Repeat nothing but the lines below running from the one containing "This screenshot has width=240, height=116." to the one containing "You are a computer-use agent. Viewport: 221px". Keep both end lines.

++++ RECORDS PROVIDED

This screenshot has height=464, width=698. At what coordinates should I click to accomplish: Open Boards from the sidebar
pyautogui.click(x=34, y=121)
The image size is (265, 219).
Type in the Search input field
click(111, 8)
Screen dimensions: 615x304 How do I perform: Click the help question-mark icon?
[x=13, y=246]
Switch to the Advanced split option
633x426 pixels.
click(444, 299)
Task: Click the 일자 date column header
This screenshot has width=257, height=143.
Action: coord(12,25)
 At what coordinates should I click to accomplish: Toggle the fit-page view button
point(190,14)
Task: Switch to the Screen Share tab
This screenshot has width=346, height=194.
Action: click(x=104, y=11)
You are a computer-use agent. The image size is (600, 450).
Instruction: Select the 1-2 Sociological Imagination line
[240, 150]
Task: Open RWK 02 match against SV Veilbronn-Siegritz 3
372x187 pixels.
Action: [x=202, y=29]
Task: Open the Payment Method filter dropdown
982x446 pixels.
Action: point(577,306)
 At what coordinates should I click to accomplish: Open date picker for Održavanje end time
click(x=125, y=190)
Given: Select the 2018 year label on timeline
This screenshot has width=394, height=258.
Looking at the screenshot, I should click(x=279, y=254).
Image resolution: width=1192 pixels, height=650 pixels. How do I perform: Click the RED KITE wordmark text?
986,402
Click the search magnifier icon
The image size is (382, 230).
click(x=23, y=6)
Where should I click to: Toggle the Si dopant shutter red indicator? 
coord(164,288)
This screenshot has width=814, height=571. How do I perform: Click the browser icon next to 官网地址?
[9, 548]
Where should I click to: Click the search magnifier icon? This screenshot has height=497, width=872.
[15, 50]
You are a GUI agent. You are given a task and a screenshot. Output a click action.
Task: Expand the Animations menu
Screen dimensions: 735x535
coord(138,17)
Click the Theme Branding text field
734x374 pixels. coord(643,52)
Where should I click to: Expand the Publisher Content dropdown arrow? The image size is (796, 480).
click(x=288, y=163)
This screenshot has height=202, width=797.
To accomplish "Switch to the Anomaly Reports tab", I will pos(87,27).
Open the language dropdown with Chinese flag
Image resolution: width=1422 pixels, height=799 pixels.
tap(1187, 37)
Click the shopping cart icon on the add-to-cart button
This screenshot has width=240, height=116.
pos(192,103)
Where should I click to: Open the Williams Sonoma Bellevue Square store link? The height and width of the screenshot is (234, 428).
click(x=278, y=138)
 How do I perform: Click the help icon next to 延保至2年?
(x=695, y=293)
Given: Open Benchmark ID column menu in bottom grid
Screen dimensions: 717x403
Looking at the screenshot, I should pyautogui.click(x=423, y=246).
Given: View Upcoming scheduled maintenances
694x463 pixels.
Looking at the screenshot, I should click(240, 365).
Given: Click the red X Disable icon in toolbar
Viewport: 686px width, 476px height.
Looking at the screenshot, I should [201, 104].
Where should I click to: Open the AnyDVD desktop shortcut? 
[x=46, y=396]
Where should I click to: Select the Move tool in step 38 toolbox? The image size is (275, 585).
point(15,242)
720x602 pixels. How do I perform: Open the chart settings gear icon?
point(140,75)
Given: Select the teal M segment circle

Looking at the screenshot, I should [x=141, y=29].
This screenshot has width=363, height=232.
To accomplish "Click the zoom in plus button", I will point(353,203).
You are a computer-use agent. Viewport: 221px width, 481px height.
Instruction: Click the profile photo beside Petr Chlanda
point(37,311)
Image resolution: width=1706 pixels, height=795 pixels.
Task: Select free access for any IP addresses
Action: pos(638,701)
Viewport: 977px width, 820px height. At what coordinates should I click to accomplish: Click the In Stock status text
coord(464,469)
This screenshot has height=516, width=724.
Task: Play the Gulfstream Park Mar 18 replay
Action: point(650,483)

++++++++

### OUTPUT OF THE TASK
This screenshot has width=240, height=116.
pos(192,103)
Where should I click to: Open the Williams Sonoma Bellevue Square store link? The height and width of the screenshot is (234, 428).
click(x=278, y=138)
 How do I perform: Click the help icon next to 延保至2年?
(x=695, y=293)
Given: Open Benchmark ID column menu in bottom grid
Screen dimensions: 717x403
Looking at the screenshot, I should pyautogui.click(x=423, y=246).
Given: View Upcoming scheduled maintenances
694x463 pixels.
Looking at the screenshot, I should click(240, 365).
Given: Click the red X Disable icon in toolbar
Viewport: 686px width, 476px height.
Looking at the screenshot, I should [201, 104].
Where should I click to: Open the AnyDVD desktop shortcut? 
[x=46, y=396]
Where should I click to: Select the Move tool in step 38 toolbox? The image size is (275, 585).
point(15,242)
720x602 pixels. How do I perform: Open the chart settings gear icon?
point(140,75)
Given: Select the teal M segment circle

Looking at the screenshot, I should [x=141, y=29].
This screenshot has width=363, height=232.
To accomplish "Click the zoom in plus button", I will point(353,203).
You are a computer-use agent. Viewport: 221px width, 481px height.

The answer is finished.